I’ve noticed a trend. Namely, that individual political inclinations – and the reservations that we have talking about politics for fear of treading on those inclinations – are having a “chilling effect” on accurate and thorough discussions in the community about adversaries and their tradecraft. At least this seems to be true as it pertains to election interference discussions specifically.
Now, I can’t go into specifics, but I’ve been a party to at least a few conversations now where organizations or individuals have said that they can’t or won’t publicly discuss anything about election interference because of the political sensitivity of such as discussion and the blowback that it would create. I think this is bad for the security research community overall — and really bad when it comes to preparedness for future cyberwarfare attacks.
As an example of what I mean, check out this recent article over at the Register entitled “Just so we’re all clear on this: Russia hacked the French elections, US Republicans and Dems“. Now, if you read the “TheReg”, you’re probably not surprised by the tongue-in-cheek, purposefully provocative title. The article itself is about connections between election interference (in the US and France) and Russia. Is it going to rock your world? Probably not. But take a look at the comments area. Vitriol ramps up quickly, but what really struck me was the number of people citing lack of evidence for the conclusion that some nation-state threat actor (e.g. Russia) was involved in electoral interference. And that’s bad because it’s going to happen again. We need to be ready – no matter what party, politician, country, or creed is impacted. The literal definition of cyberwar is, “the use of computer technology to disrupt the activities of a state or organization, especially the deliberate attacking of information systems for strategic or military purposes.” Ergo, election interference is, by definition, cyberwarfare. Why are we not preparing for that? Because we’re scared of people getting upset? Screw that.
Here’s what I mean. Would blowback like this happen if for example the Register published an article entitled, “Just so we’re clear, Russian criminal created and ran a massive botnet” (in reference to the Kelihos botnet that we now know was orchestrated by a Russian criminal)? Would there be even a tenth of the comments? Any denial that it happened in the first place? No, right? In fact, in the case of electoral interference, it seems to me that we have relatively more confidence about this than we do in the botnet example. For the botnet, we have law enforcement telling us that it happened. Over the course of analyzing security attacks and tradecraft for two decades, I’ve seen law enforcement make it’s share of mistakes. But in the case of electoral interference, the intelligence community (via the NSA) has confirmed Russian interference in the French election — the DNI has confirmed it for the US. So as far as the US Intelligence community is concerned, it happened. I’ve seen the intelligence community make fewer mistakes over the course of the years – at least in re: analyzing tradecraft – relative to law enforcement. I won’t say it doesn’t happen, but usually by the time they’re done measuring twice and cutting once, what they conclude about this stuff tends to be pretty accurate. Note that for the purposes of this discussion, I’m discounting the speculation that the entire US intelligence community has been compromised and are thereby untrustworthy themselves (i.e. the “They Live” scenario).

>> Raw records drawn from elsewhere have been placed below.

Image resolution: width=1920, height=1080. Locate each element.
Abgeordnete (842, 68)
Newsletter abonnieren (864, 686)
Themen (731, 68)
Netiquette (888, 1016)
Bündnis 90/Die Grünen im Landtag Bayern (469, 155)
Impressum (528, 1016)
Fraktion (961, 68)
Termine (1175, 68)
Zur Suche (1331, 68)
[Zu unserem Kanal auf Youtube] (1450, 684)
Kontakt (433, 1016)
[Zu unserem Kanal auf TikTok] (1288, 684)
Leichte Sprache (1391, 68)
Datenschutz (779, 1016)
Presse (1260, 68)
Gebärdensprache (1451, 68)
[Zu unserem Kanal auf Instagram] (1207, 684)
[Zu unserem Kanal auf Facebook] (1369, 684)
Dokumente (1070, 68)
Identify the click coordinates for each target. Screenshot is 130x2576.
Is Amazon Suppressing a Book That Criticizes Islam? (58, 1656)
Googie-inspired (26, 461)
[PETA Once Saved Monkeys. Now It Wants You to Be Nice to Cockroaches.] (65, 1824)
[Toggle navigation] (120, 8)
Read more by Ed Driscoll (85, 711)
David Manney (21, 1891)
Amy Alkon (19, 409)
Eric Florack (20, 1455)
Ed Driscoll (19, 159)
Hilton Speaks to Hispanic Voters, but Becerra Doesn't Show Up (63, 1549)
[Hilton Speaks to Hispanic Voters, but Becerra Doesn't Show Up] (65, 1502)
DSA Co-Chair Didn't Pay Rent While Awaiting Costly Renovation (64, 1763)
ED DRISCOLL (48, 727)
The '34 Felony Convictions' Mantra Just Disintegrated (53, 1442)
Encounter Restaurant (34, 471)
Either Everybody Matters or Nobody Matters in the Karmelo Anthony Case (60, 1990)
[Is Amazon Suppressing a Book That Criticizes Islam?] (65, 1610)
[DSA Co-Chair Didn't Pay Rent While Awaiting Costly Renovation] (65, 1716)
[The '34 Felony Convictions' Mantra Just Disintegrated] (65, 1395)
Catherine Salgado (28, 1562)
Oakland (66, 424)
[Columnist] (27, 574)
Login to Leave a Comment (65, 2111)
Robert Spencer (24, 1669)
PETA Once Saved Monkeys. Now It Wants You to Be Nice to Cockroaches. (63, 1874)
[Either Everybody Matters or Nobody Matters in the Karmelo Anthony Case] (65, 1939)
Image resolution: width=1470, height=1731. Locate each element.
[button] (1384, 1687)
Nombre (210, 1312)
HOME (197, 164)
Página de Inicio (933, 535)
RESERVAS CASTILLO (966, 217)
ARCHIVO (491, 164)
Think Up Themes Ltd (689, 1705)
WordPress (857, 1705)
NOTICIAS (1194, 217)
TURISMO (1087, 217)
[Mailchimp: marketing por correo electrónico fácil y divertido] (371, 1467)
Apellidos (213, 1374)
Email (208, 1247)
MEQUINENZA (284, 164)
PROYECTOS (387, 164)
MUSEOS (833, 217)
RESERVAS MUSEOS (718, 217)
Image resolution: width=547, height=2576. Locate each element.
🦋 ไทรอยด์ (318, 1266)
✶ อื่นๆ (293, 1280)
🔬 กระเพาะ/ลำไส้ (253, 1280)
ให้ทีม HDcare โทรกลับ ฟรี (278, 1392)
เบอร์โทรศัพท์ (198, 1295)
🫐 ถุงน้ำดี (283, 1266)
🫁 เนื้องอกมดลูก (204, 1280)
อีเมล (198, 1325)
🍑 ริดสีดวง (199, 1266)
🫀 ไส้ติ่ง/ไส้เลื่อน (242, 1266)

So this is a problem. Because we need to be ready when it happens again. We need to be ready for when it gets even more subtle, more automated, more sophisticated, and much harder to detect. What we’ve seen recently so far is basically the DDoS of election interference – the most blunt, hardest-hitting, least subtle type of attack. What’s happens when someone develops the APT of election interference? Something more subtle that acts well below the radar.
Everybody gets all fired up about critical infrastructure – and why shouldn’t they because of the seriousness that an attack against critical infrastructure can have – but election or other political interference is every bit as much a viable cyberwarfare tactic as attacks against critical infrastructure are. We need to be able to openly discuss it when it happens without being scared off because of the political implications. We need to use those discussions to fuel policy, to educate politicians and citizens, and to prepare. Regardless of what your political party is – we need to address this head on. Because it will happen again. And it will be worse when it does.